CIMABUELLA

FAIR-TINTED cheeks, clear eyelids drawn

In crescent curves above the light

Of eyes, whose dim, uncertain dawn

Becomes not day: a forehead white

Beneath long yellow heaps of hair:

She is so strange she must be fair.

Had she sharp, slant-wise wings outspread,

She were an angel; but she stands

With flat dead gold behind her head,

And lilies in her long thin hands:

Her folded mantle, gathered in,

Falls to her feet as it were tin.

Her nose is keen as pointed flame;

Her crimson lips no thing express;

And never dread of saintly blame

Held down her heavy eyelashes:

To guess what she were thinking of

Precludeth any meaner love.

An azure carpet, fringed with gold,

Sprinkled with scarlet spots, I laid

Before her straight, cool feet unrolled;

But she nor sound nor movement made

(Albeit I heard a soft, shy smile,

Printing her neck a moment's while).

And I was shamed through all my mind

For that she spake not, neither kissed,

But stared right past me.

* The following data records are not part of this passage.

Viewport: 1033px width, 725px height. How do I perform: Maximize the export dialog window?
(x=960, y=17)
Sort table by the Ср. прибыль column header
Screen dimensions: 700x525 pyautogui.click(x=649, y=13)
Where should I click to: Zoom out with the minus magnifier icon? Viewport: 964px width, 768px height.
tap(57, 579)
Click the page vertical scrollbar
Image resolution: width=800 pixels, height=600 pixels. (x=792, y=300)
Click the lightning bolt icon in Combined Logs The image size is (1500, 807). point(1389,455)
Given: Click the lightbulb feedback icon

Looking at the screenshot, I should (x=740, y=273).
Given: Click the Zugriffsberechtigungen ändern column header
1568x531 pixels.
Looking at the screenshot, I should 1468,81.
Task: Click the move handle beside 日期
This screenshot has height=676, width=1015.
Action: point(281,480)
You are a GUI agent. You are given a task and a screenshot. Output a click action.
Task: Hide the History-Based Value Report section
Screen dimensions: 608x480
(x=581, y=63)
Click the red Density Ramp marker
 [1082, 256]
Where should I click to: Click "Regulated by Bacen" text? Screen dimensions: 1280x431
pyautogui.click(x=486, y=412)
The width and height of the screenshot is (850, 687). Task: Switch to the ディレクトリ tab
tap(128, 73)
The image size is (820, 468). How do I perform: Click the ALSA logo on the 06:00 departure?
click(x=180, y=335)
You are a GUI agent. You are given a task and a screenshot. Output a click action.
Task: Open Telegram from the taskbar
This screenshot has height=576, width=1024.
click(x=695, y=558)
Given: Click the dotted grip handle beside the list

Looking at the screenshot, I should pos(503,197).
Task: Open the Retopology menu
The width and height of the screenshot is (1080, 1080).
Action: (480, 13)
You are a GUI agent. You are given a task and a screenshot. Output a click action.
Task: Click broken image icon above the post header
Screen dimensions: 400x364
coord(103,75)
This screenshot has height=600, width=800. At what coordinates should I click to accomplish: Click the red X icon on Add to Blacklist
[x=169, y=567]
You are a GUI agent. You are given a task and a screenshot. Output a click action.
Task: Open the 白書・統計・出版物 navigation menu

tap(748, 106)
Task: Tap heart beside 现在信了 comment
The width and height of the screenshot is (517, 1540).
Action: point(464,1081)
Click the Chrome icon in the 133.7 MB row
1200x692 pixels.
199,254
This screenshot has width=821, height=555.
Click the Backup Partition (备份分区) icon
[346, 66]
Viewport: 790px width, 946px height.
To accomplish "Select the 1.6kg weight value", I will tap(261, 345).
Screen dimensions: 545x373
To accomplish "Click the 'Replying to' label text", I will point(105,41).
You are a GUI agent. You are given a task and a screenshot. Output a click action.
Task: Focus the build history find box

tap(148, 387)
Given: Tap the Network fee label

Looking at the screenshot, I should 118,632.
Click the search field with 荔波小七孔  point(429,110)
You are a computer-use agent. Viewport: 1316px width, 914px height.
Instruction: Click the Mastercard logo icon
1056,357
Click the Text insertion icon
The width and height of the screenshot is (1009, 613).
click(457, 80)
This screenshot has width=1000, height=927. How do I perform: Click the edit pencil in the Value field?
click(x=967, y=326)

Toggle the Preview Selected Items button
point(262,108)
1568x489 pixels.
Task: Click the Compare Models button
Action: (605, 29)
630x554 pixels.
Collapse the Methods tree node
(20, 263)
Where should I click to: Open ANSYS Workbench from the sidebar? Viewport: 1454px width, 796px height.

Lo! behind

Me stood, in pink and amethyst,

Sword-girt and velvet-doubleted,

A tall, gaunt youth, with frowzy head.

Wide nostrils in the air, dull eyes,

Thick lips that simpered, but, ah me!

I saw, with most forlorn surprise,

He was the Thirteenth Century,

I but the Nineteenth; then despair

Curdled beneath my curling hair.

O Love and Fate! How could she choose

My rounded outlines, broader brain,

And my resuscitated Muse?

Some tears she shed, but whether pain

Or joy in him unlocked their source,

I could not fathom which, of course.

But I from missals quaintly bound,

With cither and with clavichord,

Will sing her songs of sovran sound:

Belike her pity will afford

Such fain return as suits a saint

So sweetly done in verse and paint.

Bayard Taylor.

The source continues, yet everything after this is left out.